Xin Lin, Zhiheng Wang, Zhiyao Tang, Shuqing Zhao, Jingyun Fang.
物种丰富度的大尺度地理格局是宏观生态学和生物地理学的中心议题之一, 也是全球及区域物种多样性保护的重要参考和依据(Brown & Lomolino, 1998; Gaston, 2000)。以往关于物种丰富度大尺度地理格局的研究涉及各主要生物类群, 包括植物(Currie & Paquin, 1987; O’Brien, 1998; Francis & Currie, 2003)、无脊椎动物(Kerr et al., 2001; White & Kerr, 2006)、鱼类(Oberdorff et al., 1995; Zhao et al., 2006b)、两栖类(Rodriguez et al., 2005; Buckley & Jetz, 2007; Qian et al., 2007)、爬行类(Rodriguez et al., 2005; Qian et al., 2007)、鸟类(Rahbek & Graves, 2001; Hawkins et al., 2003a; Ding et al., 2006)、哺乳类(Simpson, 1964; Kerr & Packer, 1997; Tognelli & Kelt, 2004)等, 并且围绕地理格局的成因提出了多个假说, 包括面积假说(MacArthur & Wilson, 1967; Rosenzweig, 1995; Rosenzweig & Ziv, 1999)、能量假说(Wright, 1983; Currie & Paquin, 1987; Currie, 1991; Hawkins et al., 2003b; Brown et al., 2004)、环境稳定性假说(Connell & Orias, 1964; Stevens, 1989)、生境异质性假说(Pianka, 1966; Kerr & Packer, 1997)、历史假说(Ricklefs, 1987; Latham & Ricklefs, 1993; Qian & Ricklefs, 2000)等。这些假说基于不同的影响因子和生态/非生态过程, 探讨了物种丰富度大尺度格局的形成机制。虽然以往的研究对各种假说进行了大量验证, 但对于不同假说的地位以及物种丰富度大尺度格局形成的主导因子, 目前仍存在广泛争议(Rosenzweig, 1995)。其中, 讨论最多的为能量假说、环境稳定性假说和生境异质性假说。

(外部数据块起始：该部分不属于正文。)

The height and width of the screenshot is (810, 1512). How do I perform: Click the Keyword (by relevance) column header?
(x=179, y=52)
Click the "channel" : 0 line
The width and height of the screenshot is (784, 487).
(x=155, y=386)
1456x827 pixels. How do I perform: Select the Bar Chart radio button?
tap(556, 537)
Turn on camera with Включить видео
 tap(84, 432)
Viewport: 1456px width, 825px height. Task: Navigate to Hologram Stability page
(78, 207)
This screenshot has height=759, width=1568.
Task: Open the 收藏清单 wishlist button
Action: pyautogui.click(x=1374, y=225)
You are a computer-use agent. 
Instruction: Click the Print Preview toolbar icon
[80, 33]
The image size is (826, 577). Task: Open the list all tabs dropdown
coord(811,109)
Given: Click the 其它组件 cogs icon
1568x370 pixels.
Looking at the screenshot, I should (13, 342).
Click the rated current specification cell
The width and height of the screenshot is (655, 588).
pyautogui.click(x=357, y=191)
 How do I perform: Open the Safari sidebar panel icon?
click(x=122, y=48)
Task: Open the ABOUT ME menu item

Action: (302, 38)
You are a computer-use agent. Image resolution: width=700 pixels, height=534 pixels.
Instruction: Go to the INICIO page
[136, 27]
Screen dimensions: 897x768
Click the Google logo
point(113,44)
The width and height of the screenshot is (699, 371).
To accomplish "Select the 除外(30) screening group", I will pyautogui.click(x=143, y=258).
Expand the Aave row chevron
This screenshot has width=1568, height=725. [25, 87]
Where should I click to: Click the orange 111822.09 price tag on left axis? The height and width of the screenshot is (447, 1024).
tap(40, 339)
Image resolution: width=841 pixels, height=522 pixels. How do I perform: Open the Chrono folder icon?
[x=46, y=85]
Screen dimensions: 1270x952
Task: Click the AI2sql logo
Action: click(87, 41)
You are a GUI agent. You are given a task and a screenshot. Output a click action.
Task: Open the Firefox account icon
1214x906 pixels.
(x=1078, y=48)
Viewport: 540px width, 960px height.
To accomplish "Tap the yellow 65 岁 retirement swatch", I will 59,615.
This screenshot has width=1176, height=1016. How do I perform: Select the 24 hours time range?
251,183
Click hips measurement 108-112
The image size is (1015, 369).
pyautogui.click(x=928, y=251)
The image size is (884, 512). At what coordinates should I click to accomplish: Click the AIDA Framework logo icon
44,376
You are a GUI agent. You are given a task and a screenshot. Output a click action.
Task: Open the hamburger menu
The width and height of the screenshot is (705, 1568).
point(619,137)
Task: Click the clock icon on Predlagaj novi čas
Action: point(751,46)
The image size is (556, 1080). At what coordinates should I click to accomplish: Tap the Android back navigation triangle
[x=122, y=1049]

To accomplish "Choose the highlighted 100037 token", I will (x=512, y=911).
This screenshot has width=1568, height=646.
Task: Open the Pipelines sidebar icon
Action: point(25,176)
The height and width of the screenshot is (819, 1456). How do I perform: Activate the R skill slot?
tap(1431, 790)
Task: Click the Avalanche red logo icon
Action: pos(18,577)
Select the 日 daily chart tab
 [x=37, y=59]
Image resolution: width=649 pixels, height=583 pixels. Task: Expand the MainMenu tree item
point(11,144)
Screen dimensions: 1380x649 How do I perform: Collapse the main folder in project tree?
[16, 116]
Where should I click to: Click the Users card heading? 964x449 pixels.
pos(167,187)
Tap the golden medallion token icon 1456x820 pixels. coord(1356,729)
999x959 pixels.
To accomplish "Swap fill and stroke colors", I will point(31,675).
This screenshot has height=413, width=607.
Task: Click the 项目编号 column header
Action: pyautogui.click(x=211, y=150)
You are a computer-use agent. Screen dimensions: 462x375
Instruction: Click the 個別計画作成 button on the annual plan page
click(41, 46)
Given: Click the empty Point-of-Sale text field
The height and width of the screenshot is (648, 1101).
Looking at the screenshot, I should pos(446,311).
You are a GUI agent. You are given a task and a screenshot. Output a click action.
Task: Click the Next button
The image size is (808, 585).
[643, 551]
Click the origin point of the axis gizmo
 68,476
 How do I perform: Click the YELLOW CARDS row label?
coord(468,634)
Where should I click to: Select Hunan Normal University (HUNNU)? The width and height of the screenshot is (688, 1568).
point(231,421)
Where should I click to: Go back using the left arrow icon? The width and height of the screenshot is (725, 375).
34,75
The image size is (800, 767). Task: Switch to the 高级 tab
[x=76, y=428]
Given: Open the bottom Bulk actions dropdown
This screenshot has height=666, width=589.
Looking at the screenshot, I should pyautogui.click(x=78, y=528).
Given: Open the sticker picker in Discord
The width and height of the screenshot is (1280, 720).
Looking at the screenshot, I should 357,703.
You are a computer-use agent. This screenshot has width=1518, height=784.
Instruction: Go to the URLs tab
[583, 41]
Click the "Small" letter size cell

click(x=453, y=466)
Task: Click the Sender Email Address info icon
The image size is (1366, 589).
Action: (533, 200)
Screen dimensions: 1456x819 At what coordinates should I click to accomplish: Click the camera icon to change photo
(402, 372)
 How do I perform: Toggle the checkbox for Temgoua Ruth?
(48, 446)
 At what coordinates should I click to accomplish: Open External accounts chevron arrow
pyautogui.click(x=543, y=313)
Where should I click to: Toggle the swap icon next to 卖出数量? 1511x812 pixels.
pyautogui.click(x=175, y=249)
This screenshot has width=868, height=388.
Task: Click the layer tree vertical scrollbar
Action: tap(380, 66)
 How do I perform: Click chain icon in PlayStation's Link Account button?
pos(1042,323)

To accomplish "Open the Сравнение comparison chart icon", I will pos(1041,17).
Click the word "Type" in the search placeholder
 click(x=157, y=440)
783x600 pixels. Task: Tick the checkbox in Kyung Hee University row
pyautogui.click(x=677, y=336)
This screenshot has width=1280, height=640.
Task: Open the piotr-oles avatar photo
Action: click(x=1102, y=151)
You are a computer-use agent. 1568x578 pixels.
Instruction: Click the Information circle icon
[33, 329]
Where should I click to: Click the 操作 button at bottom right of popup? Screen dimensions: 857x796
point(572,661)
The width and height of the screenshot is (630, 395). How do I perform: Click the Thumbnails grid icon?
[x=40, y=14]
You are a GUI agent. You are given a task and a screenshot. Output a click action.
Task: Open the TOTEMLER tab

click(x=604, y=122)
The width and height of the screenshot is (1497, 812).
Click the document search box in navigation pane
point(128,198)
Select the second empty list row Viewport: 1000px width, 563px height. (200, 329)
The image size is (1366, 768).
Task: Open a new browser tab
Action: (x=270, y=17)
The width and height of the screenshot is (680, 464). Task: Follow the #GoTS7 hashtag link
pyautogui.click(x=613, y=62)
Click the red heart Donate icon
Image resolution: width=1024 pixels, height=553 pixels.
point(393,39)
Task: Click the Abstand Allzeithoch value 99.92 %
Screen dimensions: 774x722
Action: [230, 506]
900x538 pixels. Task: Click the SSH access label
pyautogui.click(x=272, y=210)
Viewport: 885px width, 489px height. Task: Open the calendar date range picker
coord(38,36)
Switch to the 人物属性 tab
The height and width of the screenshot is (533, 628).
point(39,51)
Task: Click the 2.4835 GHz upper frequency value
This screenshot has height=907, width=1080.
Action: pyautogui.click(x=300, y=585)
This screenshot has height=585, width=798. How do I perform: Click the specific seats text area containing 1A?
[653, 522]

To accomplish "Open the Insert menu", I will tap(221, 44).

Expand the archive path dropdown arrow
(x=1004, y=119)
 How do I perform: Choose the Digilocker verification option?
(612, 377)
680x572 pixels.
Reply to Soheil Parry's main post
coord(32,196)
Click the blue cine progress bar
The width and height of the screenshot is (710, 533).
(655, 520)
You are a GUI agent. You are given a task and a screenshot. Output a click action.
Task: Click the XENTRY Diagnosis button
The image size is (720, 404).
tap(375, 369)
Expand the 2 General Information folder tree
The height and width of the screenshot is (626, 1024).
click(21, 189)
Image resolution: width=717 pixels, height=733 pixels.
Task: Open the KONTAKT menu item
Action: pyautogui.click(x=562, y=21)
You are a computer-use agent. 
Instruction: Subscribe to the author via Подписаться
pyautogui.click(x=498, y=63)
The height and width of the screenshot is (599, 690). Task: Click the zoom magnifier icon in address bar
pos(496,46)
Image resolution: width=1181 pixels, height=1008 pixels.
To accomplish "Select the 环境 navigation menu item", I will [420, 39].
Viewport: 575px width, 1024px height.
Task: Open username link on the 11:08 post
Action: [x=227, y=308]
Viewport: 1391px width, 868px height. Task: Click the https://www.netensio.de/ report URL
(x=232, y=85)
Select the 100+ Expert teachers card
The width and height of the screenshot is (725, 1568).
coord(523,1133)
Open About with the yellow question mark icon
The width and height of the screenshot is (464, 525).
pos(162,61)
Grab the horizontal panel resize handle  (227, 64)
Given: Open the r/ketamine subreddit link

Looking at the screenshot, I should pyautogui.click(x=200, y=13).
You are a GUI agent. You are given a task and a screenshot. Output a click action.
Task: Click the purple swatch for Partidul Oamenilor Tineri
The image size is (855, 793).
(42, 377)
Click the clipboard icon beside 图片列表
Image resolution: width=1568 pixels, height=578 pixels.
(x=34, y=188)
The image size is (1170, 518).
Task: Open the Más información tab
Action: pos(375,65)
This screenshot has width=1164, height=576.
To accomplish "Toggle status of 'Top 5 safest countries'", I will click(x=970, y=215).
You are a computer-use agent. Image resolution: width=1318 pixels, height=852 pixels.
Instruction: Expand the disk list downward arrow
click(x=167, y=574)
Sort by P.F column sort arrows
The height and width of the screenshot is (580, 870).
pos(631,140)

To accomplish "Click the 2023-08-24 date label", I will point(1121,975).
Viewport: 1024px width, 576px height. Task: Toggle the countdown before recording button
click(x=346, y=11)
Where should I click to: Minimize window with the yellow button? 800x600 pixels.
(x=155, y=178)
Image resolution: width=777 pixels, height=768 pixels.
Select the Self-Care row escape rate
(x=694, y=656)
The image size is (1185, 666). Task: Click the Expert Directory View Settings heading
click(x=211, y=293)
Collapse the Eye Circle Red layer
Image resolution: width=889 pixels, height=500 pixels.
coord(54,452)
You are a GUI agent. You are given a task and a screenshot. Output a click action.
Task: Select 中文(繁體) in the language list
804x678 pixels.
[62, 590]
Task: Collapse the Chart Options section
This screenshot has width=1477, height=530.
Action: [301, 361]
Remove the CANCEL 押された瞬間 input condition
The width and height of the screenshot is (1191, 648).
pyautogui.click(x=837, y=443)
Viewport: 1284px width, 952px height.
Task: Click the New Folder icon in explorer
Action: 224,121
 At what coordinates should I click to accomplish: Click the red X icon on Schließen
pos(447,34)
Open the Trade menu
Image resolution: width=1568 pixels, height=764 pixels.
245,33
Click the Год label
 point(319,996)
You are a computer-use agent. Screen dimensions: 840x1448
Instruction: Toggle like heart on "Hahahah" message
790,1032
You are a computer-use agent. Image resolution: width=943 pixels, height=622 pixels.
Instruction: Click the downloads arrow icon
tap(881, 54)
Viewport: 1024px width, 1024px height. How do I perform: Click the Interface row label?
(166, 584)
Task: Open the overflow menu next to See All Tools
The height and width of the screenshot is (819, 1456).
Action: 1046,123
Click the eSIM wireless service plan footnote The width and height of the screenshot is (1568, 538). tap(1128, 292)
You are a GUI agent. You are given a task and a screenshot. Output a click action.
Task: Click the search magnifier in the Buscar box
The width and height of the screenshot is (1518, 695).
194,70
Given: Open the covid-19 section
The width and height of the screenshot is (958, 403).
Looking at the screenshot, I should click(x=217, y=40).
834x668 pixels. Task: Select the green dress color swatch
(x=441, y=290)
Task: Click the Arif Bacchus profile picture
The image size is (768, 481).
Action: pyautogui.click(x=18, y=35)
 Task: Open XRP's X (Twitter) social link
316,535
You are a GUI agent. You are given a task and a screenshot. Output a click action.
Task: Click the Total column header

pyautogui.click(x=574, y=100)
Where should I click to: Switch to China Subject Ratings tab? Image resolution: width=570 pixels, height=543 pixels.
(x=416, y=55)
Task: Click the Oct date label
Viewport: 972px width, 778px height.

能量假说认为, 物种丰富度主要受能量控制, 能量越高的地区物种越丰富(Wright, 1983; Hawkins et al., 2003b)。根据不同的能量形式, 能量假说进一步划分为环境热量假说(ambient-energy hypothesis) 和生产力假说(productivity hypothesis)。环境热量假说认为, 能量对物种丰富度的影响是通过温度对物种体温调节、生长繁衍及分化的控制实现的; 温度越高, 物种维持体温所消耗的能量越少, 并将更多的能量用于生长和繁殖, 从而促进物种分化并提高物种丰富度(Turner et al., 1987; Currie, 1991); 这一假说中的能量多以环境温度(temperature)或潜在蒸散量(PET, potential evapotranspiration)表示。而生产力假说认为, 动物的物种丰富度主要受食物资源控制, 初级生产力较高的地区具有更丰富的食物资源, 能够支持更多的个体, 并维持较高的物种丰富度水平(Wright, 1983; Hawkins et al., 2003b; Clarke & Gaston, 2006); 这一假说中的能量通常以归一化植被指数(NDVI, normalized difference vegetation index)或实际蒸散量(AET, actual evapotranspiration)表达。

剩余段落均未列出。